Prinny: Can I Really Be The Hero? (PSP)
Nippon-Ichi Software
Price: $40

Nippon-Ichi is one of those rare game companies in the post-Wii era that's dedicated to a hardcore audience.  In the Disgaea series, it's possible to power up weapons to obscene levels by fighting in worlds that exist inside said weapons, and to get your characters' levels up to 4-digit numbers.  Prinny takes this hardcore mentality and applies it to the side-scrolling platformer.  To drive home how hard the game is, you get 1,000 lives to start out.  Then again, you're playing as a character from the Disgaea series that explodes if it's thrown, mishandled, looked at funny, or scolded, so it evens out in the end. 

The game indulges in everything that you remember about old-school, tough-as-nails platformers, but unlike those miscellaneous rom hacks of Super Mario games, this one doesn't indulge in unnecessary sadism, arbitrary time limits, or artificial difficulty, making it tough but fair.  There's even a secret item you can find somewhere in the game that lets you quit the game early.  Some of Nippon-Ichi's early PSP efforts may have been hit-or-miss (Spectral Souls had load times whenever you had a character do anything), but this game is definitely on the "hit" side of the equation.  Also, it comes with a soundtrack, and if you tried to order that from Japan, you'd probably have to pay $40 for that alone!

Dead to Rights: Reckoning (PSP)
Namco (Rebellion)
Price: ~$15 (used)

On the one hand, you can actually wield two sawed-off shotguns at once--a feat which I'm sure would probably dislocate your shoulders in real life.  On the other hand, the game is fairly boilerplate (think Max Payne if he had a dog), the ending makes less sense than the final act of Metal Gear Solid 2 (And not in the "everything just got a whole lot weirder" sense either--which is a shame, as MGS2 showed that something could be salvaged from that sort of thing), and at one point, the game red-screened with an "out of memory error"--something that simply should not be happening on a console.

Dead Head Fred (PSP)
D3 Publisher (Vicious)
Price: $15 (new)

The game has you as a detective who is a body with a brain in a jar for a head.  (Or a skull for a head, or a zombie head for a head, or a mannequin head for a head...)  Most of the heads are useful for particular situations, certain heads being more useful against given enemies than others (particularly, in countering the attacks of the enemies; so think God of War meets Mega Man and you'll "get" this particular aspect of the game.)  Plus, it's got more John C. McGinley for your money than a boxset of Scrubs.
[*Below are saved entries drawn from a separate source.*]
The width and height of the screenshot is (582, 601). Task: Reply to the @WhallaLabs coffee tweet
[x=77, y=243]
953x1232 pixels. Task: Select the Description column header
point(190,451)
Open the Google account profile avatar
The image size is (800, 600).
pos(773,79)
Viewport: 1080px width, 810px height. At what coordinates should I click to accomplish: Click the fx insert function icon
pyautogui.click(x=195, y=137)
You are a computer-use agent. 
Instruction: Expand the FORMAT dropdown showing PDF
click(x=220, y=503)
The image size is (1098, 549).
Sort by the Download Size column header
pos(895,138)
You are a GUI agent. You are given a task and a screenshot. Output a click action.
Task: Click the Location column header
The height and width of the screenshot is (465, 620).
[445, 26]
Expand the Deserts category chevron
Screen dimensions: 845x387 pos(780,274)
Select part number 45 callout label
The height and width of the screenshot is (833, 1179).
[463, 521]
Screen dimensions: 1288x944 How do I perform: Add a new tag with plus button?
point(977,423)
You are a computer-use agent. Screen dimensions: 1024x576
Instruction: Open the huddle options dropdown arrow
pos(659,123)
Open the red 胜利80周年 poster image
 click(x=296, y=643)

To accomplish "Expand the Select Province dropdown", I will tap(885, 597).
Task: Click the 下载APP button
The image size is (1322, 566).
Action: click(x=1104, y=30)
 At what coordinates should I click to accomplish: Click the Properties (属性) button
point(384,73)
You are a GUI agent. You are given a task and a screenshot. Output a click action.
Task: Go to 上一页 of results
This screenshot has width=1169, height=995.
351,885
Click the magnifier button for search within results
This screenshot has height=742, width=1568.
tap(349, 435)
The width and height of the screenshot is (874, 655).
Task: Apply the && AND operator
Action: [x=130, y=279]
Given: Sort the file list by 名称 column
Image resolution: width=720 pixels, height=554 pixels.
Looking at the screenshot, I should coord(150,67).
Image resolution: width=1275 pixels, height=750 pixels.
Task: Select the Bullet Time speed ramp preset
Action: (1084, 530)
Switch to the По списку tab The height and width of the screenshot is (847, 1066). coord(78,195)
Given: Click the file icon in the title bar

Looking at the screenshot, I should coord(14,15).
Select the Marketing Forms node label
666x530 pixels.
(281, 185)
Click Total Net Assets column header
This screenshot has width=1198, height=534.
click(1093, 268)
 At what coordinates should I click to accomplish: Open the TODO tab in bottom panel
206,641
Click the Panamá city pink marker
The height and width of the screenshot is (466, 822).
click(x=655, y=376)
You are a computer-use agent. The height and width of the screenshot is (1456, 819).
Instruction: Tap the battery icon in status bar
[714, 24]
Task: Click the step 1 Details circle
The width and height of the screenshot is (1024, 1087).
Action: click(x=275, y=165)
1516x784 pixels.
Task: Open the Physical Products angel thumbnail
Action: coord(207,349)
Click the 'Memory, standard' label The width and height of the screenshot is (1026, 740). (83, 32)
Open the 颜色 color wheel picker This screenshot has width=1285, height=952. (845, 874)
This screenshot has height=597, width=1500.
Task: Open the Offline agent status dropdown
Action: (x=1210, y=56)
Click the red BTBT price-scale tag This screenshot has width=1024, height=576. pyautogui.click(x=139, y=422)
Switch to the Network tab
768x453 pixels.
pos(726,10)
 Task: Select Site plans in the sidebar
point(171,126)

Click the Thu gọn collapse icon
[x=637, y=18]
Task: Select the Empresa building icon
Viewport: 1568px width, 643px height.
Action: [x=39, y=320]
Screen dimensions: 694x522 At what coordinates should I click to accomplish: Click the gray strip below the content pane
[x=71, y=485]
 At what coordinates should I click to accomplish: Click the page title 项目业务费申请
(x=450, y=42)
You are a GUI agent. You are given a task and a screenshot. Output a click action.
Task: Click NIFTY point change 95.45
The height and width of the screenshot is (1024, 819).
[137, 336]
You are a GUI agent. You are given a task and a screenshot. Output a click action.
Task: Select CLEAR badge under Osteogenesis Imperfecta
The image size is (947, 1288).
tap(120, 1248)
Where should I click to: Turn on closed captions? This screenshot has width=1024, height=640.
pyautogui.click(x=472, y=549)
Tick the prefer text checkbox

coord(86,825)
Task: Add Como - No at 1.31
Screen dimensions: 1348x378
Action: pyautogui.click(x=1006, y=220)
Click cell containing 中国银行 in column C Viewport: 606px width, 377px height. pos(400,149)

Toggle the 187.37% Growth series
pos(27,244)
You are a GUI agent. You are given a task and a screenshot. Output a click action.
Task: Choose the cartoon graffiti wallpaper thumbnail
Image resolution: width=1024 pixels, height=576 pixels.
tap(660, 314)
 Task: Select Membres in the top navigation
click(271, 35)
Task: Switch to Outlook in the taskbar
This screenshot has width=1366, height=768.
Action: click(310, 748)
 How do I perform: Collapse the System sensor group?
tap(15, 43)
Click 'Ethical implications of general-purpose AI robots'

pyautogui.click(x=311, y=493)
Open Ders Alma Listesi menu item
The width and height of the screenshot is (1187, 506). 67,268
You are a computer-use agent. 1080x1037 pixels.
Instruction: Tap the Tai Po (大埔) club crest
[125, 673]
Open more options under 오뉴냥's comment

Metal Gear Solid: Portable Ops (PSP)
Konami (Hideo Kojima)
Price: $20 (new)

The Metal Gear series was a bit different from the typical contemporary fare--it emphasized sneaking around rather than shooting, blowing up, or stabbing everyone in sight (and the occasional off-screen goon).  After a (roughly) decade-long hiatus, a PS1 game came out to some fanfare.  Then, a sequel came out and completely changed the game in a way that was mostly like the first one with a new set of characters...okay, it was pretty much EXACTLY like the first MGS with a new set of characters.  Also, the last half-hour or so made no real sense.  Then, they made a prequel to the game, putting The Artist Not Yet Known As Big Boss in the Russian jungle, pitting him against his former mentor and the wild.

This game is a sequel to Snake Eater, with everyone's favorite gravel-throated-superspy-voiced-by-a-screenwriter forming a band of abandoned Russian soldiers while trying to stop global thermonuclear war.  Also, you can use Wi-Fi hotspots to recruit new soldiers (probably one of the more creative ways to use this feature).  It's probably one of the best sneaking games you'll see on a portable console (and this is against two Syphon Filter games and a Splinter Cell game, so it's not exactly "wins by default" here).